Stored records
★ ★ ★ ★

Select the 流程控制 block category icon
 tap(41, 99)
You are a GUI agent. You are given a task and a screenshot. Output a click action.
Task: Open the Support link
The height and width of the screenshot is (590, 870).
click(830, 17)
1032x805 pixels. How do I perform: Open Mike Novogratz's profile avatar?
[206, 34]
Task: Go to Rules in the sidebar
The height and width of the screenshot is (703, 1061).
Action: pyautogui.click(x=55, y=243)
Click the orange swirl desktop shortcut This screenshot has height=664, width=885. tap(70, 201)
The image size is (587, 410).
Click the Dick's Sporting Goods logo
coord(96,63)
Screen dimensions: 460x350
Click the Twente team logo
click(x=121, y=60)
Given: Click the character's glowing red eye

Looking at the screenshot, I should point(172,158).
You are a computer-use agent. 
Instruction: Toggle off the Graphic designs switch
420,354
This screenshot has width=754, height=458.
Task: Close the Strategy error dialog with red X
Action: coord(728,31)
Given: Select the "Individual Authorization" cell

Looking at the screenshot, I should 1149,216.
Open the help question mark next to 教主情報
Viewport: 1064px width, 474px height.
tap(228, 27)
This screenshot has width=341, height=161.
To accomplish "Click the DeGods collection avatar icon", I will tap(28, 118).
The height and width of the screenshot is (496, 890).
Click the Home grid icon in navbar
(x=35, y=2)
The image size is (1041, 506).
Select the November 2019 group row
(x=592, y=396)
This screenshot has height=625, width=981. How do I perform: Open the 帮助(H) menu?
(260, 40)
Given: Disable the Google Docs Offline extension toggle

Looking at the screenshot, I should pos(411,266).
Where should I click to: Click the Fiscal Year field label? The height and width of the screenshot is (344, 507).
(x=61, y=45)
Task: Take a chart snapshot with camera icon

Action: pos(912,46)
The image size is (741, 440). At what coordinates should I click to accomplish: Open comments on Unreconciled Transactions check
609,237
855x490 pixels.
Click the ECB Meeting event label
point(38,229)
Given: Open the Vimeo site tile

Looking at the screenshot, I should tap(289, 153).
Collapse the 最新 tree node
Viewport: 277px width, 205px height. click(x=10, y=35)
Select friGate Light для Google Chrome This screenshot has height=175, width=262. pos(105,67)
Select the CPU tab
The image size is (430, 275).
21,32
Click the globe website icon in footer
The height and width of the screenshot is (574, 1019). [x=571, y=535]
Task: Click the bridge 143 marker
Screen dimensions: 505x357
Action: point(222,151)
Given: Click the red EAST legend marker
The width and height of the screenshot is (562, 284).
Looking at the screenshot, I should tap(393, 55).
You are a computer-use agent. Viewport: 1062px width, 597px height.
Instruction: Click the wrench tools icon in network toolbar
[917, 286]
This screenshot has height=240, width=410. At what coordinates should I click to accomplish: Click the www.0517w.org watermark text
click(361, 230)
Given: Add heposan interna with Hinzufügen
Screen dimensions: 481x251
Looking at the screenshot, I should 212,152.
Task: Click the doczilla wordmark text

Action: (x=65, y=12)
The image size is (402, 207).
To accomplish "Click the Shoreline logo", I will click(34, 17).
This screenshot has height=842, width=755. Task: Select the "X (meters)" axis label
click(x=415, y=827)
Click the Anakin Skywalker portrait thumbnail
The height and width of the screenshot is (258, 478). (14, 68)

★ ★ ★ ★

▸ DIRECTIONS FOR THIS TASK
The entries above are to be retyped exactly.

▸ WORKED SOLUTION
Select the 流程控制 block category icon
 tap(41, 99)
You are a GUI agent. You are given a task and a screenshot. Output a click action.
Task: Open the Support link
The height and width of the screenshot is (590, 870).
click(830, 17)
1032x805 pixels. How do I perform: Open Mike Novogratz's profile avatar?
[206, 34]
Task: Go to Rules in the sidebar
The height and width of the screenshot is (703, 1061).
Action: pyautogui.click(x=55, y=243)
Click the orange swirl desktop shortcut This screenshot has height=664, width=885. tap(70, 201)
The image size is (587, 410).
Click the Dick's Sporting Goods logo
coord(96,63)
Screen dimensions: 460x350
Click the Twente team logo
click(x=121, y=60)
Given: Click the character's glowing red eye

Looking at the screenshot, I should point(172,158).
You are a computer-use agent. 
Instruction: Toggle off the Graphic designs switch
420,354
This screenshot has width=754, height=458.
Task: Close the Strategy error dialog with red X
Action: coord(728,31)
Given: Select the "Individual Authorization" cell

Looking at the screenshot, I should 1149,216.
Open the help question mark next to 教主情報
Viewport: 1064px width, 474px height.
tap(228, 27)
This screenshot has width=341, height=161.
To accomplish "Click the DeGods collection avatar icon", I will tap(28, 118).
The height and width of the screenshot is (496, 890).
Click the Home grid icon in navbar
(x=35, y=2)
The image size is (1041, 506).
Select the November 2019 group row
(x=592, y=396)
This screenshot has height=625, width=981. How do I perform: Open the 帮助(H) menu?
(260, 40)
Given: Disable the Google Docs Offline extension toggle

Looking at the screenshot, I should pos(411,266).
Where should I click to: Click the Fiscal Year field label? The height and width of the screenshot is (344, 507).
(x=61, y=45)
Task: Take a chart snapshot with camera icon

Action: pos(912,46)
The image size is (741, 440). At what coordinates should I click to accomplish: Open comments on Unreconciled Transactions check
609,237
855x490 pixels.
Click the ECB Meeting event label
point(38,229)
Given: Open the Vimeo site tile

Looking at the screenshot, I should tap(289, 153).
Collapse the 最新 tree node
Viewport: 277px width, 205px height. click(x=10, y=35)
Select friGate Light для Google Chrome This screenshot has height=175, width=262. pos(105,67)
Select the CPU tab
The image size is (430, 275).
21,32
Click the globe website icon in footer
The height and width of the screenshot is (574, 1019). [x=571, y=535]
Task: Click the bridge 143 marker
Screen dimensions: 505x357
Action: point(222,151)
Given: Click the red EAST legend marker
The width and height of the screenshot is (562, 284).
Looking at the screenshot, I should tap(393, 55).
You are a computer-use agent. Viewport: 1062px width, 597px height.
Instruction: Click the wrench tools icon in network toolbar
[917, 286]
This screenshot has height=240, width=410. At what coordinates should I click to accomplish: Click the www.0517w.org watermark text
click(361, 230)
Given: Add heposan interna with Hinzufügen
Screen dimensions: 481x251
Looking at the screenshot, I should 212,152.
Task: Click the doczilla wordmark text

Action: (x=65, y=12)
The image size is (402, 207).
To accomplish "Click the Shoreline logo", I will click(34, 17).
This screenshot has height=842, width=755. Task: Select the "X (meters)" axis label
click(x=415, y=827)
Click the Anakin Skywalker portrait thumbnail
The height and width of the screenshot is (258, 478). (14, 68)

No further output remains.